ワタルは苦笑いを浮かべながらベンチを通り過ぎると、四天王に振り返ってきっぱりと言い放った。
「チャンピオン、だ」
彼らは笑いながら、全員ベンチへ腰を下ろす。時に衝突することもあるが、互いを尊敬し切磋琢磨できる最高の仕事仲間だ。チャンピオンは孤独な地位だが、セキエイへ挑む挑戦者を常に阻止し、時に緊張を緩ませてくれる彼らの存在は心強い。それは手持ちのドラゴンポケモンも同様だ。
「ICマーカーのダメージ判定を変更するって聞いたけど、詳細は決まった?」
カリンがヘルガーの毛並みをブラッシングしながら尋ねる。テクニカルエリアまで足を踏み入れたワタルは、さっぱりとした笑顔で返答した。
「その話は一旦見送りにする。テストとはいえ、マスターシリーズの判定だけ変更したってメリットは少ないからさ。プラン中止に伴う、総監への言い訳を考えた方が楽だってことに気付いた」
「謝り奉行はご多忙だな。ま、そのうち政府からバトル規制策でその手の命令が下るだろうから、そこで動けばいいんじゃないか。セキエイから始めるよりよっぽど平和的だろう」
肩をすくめるキョウの言い分にワタルも同意した。
「そうですね……ああ、一つ思い出した。その絡みで今度のリハーサルに政府の方が視察に来るらしいです」
「リハは練習試合も行う予定だろう。もしや顔色を窺って手抜きの茶番試合をしろと言うのか?」
シバがシートから身を乗り出し、不快を露わにした。彼はこの手の調整試合を殊更嫌う。その不満の増長を遮るように、ワタルはフィールドの上で大きく両手を広げ、得意げに微笑んだ。

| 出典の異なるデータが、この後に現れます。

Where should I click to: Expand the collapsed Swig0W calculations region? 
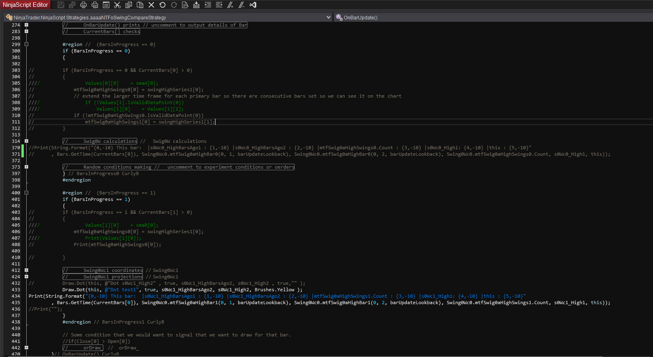26,141
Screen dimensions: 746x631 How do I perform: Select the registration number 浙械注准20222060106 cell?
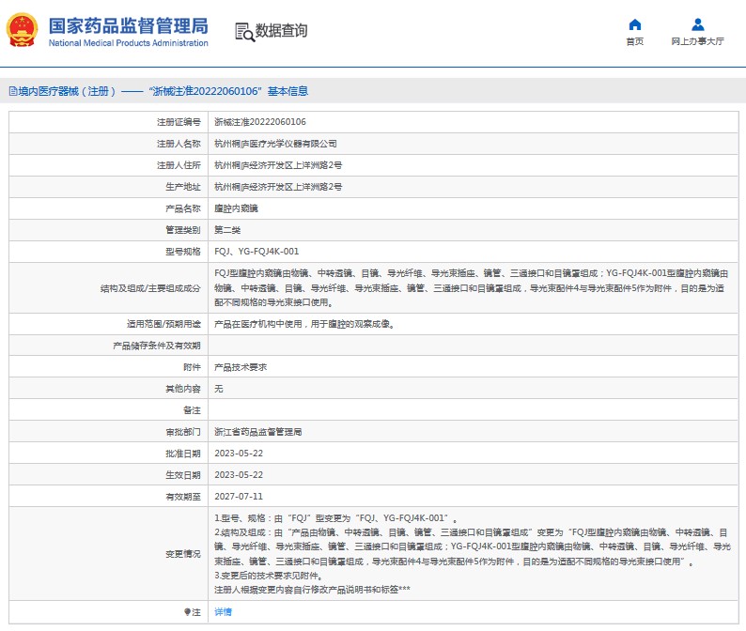259,122
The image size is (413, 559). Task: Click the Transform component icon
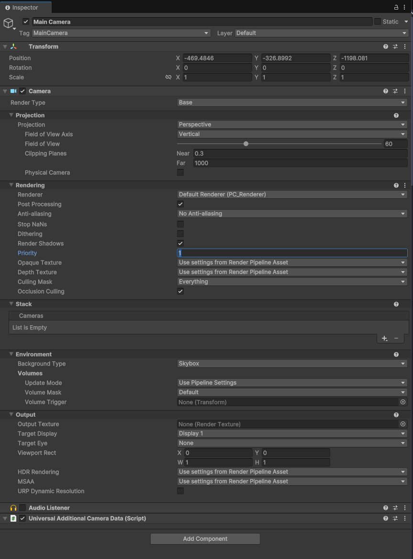point(13,46)
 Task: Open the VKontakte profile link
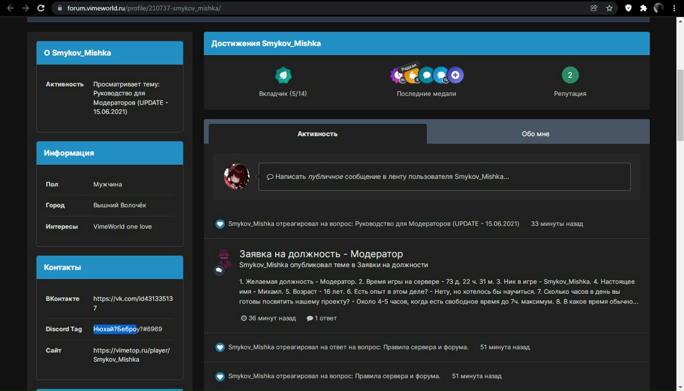(133, 303)
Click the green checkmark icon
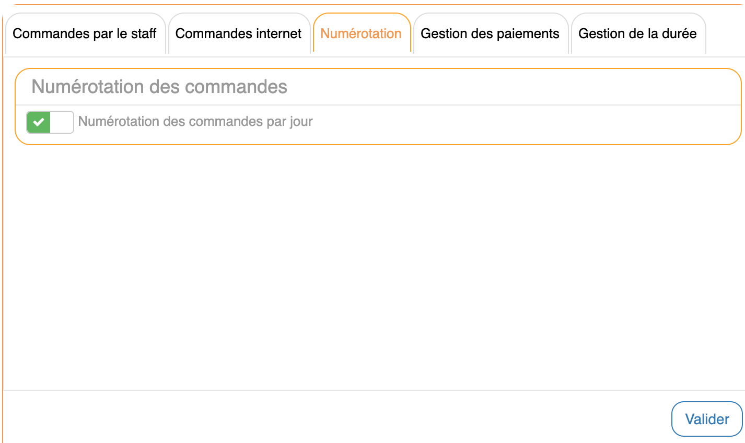Screen dimensions: 745x443 click(39, 122)
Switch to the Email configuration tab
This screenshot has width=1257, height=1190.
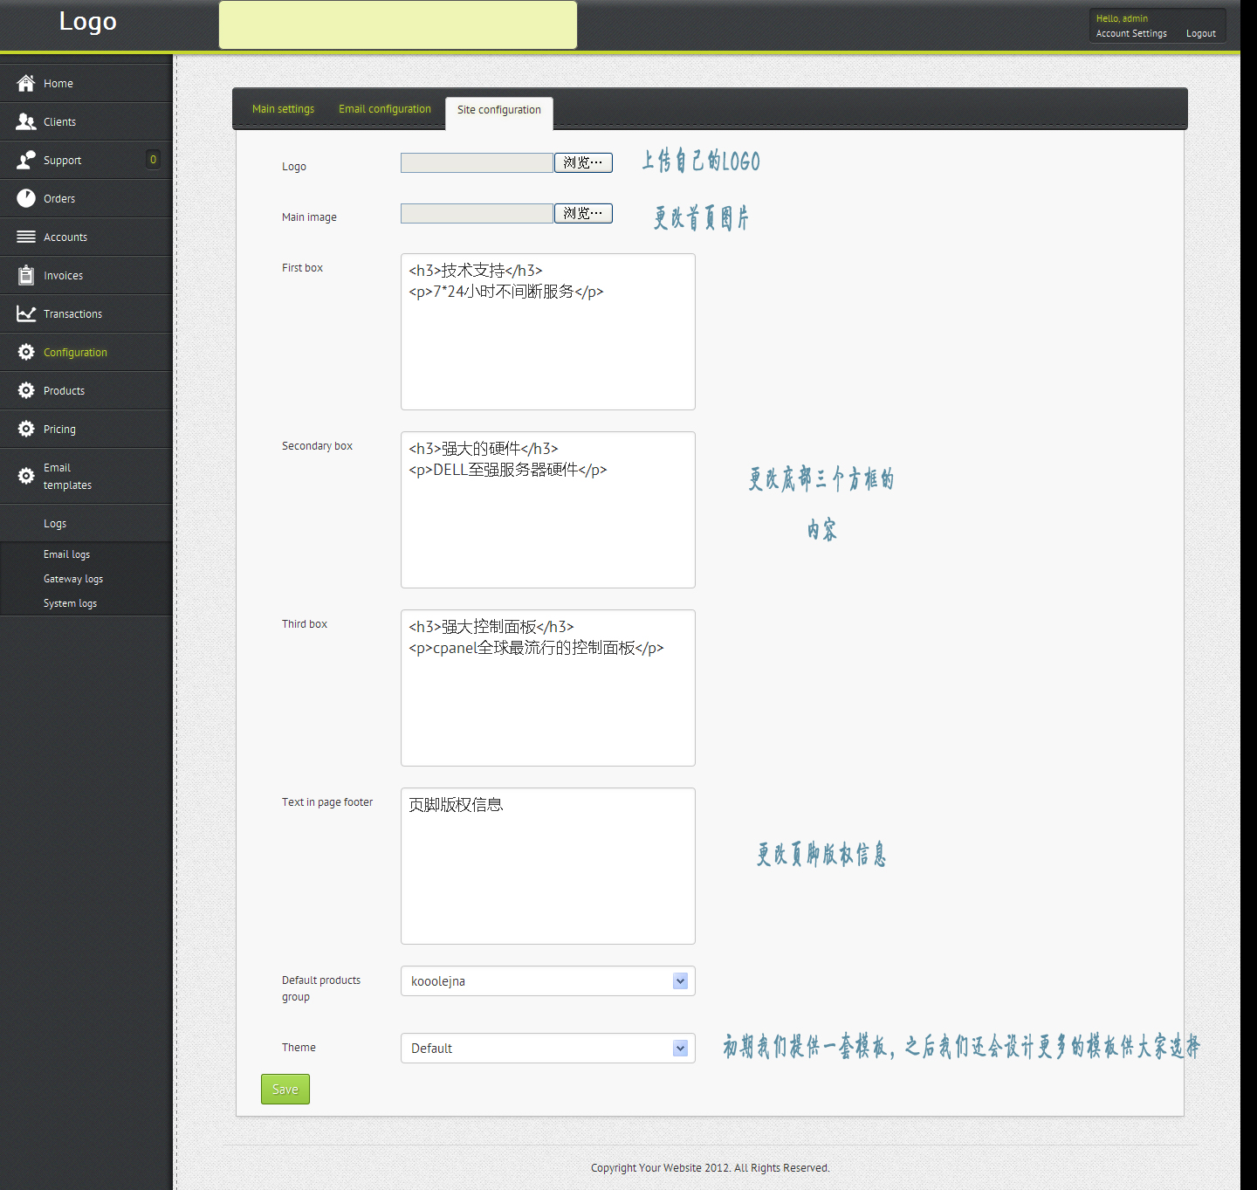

「それと別件で、ときわ子どもの森の児童も招待してるんだ。これらを踏まえ、総監から下った命令は“リハの内容は、ヒーローショー程度で”。ここは最高の大舞台、役者はプロフェッショナルのトレーナーとそのポケモン、腕利きの裏方も揃ってる。素晴らしい茶番劇が可能だと思わないかい?」
その提案に、四天王が互いに顔を見合わせる。彼の真意は皆理解していた。フェアリー騒動の鬱憤が戸惑いを打消し、彼らのためらいが残る面持ちを不敵な笑みへと変えていく。結果で示せ、と上が言うのならばそれを見せつけてやるのみだ。